(Collected data entries)
☆ ☆ ☆ ☆ ☆ ☆ ☆

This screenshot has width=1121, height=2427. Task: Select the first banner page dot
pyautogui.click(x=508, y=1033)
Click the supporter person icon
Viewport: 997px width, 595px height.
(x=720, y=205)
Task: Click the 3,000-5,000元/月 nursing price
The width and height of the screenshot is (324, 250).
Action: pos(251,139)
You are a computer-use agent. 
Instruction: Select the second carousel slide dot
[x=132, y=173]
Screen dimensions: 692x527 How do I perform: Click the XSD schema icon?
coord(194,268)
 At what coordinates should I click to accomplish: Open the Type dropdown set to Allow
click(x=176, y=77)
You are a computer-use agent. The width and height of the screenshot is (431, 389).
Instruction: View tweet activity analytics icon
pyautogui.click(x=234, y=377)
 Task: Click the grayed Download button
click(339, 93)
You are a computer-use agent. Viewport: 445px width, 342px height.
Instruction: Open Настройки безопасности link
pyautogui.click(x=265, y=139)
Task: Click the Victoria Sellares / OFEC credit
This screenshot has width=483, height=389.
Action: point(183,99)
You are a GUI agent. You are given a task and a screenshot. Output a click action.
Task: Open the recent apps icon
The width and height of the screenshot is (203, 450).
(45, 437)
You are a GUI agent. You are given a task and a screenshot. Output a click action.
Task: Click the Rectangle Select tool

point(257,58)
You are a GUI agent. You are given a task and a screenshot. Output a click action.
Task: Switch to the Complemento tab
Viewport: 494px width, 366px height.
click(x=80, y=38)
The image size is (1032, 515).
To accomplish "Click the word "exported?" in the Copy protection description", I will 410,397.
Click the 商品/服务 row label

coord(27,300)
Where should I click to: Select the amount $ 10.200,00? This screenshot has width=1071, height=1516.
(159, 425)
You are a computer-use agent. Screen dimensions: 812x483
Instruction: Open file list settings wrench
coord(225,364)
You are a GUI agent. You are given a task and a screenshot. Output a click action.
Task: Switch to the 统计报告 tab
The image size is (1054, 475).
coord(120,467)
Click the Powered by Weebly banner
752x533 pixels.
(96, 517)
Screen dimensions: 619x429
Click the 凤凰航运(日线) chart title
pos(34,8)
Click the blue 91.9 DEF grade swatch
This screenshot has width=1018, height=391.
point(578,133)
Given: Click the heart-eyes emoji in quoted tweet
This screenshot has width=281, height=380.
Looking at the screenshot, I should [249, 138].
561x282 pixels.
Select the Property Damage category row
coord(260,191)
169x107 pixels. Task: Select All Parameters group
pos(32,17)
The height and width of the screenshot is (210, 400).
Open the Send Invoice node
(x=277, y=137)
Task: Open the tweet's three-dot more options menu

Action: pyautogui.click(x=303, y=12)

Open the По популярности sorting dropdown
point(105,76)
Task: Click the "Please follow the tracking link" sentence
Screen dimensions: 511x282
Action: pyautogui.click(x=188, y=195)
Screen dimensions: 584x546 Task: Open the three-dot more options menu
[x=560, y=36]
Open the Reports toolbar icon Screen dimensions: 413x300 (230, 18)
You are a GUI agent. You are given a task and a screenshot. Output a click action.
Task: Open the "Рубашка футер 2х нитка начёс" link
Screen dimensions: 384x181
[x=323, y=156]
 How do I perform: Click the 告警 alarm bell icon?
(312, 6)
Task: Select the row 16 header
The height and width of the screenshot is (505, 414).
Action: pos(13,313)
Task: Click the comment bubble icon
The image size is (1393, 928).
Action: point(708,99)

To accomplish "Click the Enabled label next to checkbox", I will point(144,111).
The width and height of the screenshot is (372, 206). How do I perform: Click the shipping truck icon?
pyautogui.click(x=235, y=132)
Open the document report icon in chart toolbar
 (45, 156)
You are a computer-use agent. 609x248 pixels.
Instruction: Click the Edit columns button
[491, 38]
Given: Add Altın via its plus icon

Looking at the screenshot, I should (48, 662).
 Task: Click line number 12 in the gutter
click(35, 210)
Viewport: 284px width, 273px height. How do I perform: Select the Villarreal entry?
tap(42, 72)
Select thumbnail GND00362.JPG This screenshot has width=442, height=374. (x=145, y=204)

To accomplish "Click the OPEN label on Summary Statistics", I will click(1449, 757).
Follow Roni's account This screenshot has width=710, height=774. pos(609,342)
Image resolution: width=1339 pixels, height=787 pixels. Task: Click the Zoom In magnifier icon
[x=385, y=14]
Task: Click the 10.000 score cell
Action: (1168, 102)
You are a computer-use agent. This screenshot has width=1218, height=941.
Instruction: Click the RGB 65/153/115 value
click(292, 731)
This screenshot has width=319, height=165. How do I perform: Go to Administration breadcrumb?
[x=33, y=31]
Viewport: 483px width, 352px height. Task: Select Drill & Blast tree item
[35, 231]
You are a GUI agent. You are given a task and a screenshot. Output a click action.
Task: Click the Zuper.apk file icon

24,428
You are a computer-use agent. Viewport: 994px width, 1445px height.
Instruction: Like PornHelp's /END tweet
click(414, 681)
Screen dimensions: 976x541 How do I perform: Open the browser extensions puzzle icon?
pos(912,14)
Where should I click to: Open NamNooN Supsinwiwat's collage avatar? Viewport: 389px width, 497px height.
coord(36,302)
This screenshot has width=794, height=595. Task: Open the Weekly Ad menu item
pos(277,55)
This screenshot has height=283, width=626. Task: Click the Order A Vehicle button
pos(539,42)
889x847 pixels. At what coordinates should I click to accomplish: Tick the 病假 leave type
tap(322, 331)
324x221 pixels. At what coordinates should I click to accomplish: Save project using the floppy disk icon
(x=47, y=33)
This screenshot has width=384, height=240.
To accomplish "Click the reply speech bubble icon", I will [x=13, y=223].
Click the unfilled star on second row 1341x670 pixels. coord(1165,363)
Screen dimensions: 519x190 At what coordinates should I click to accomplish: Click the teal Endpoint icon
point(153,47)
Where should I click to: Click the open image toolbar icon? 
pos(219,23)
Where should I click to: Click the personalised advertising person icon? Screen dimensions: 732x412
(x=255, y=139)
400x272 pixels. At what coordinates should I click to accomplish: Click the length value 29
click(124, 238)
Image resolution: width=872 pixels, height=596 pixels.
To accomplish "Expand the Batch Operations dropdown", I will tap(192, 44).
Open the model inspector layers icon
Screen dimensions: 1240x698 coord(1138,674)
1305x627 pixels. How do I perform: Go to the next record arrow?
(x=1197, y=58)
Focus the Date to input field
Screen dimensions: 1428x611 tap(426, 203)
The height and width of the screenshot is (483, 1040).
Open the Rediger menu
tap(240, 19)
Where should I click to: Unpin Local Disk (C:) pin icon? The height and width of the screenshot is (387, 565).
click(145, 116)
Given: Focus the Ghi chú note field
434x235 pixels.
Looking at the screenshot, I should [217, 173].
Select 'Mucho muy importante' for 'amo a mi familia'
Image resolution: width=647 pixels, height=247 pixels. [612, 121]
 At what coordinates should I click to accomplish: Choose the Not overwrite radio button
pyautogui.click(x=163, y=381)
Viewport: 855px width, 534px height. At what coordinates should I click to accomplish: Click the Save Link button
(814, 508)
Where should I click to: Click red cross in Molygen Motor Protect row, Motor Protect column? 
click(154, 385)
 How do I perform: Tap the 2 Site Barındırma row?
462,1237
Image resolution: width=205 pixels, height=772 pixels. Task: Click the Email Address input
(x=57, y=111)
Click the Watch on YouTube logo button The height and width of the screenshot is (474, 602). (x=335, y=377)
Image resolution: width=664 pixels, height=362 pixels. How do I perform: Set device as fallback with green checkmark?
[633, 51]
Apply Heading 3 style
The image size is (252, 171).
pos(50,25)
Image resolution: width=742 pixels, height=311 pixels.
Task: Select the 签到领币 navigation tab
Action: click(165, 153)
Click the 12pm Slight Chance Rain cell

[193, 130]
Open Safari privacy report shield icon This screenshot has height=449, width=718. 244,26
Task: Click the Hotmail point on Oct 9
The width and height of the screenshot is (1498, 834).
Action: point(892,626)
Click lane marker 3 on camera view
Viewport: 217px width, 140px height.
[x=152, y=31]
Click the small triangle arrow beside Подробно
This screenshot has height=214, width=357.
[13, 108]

☆ ☆ ☆ ☆ ☆ ☆ ☆

▸ WHAT THIS TASK INVOLVES: The lines you need are those containing "bubble"; find them in the records and copy them.

▸ WRITTEN ANSWER:
Task: Click the comment bubble icon
To accomplish "Click the reply speech bubble icon", I will [x=13, y=223].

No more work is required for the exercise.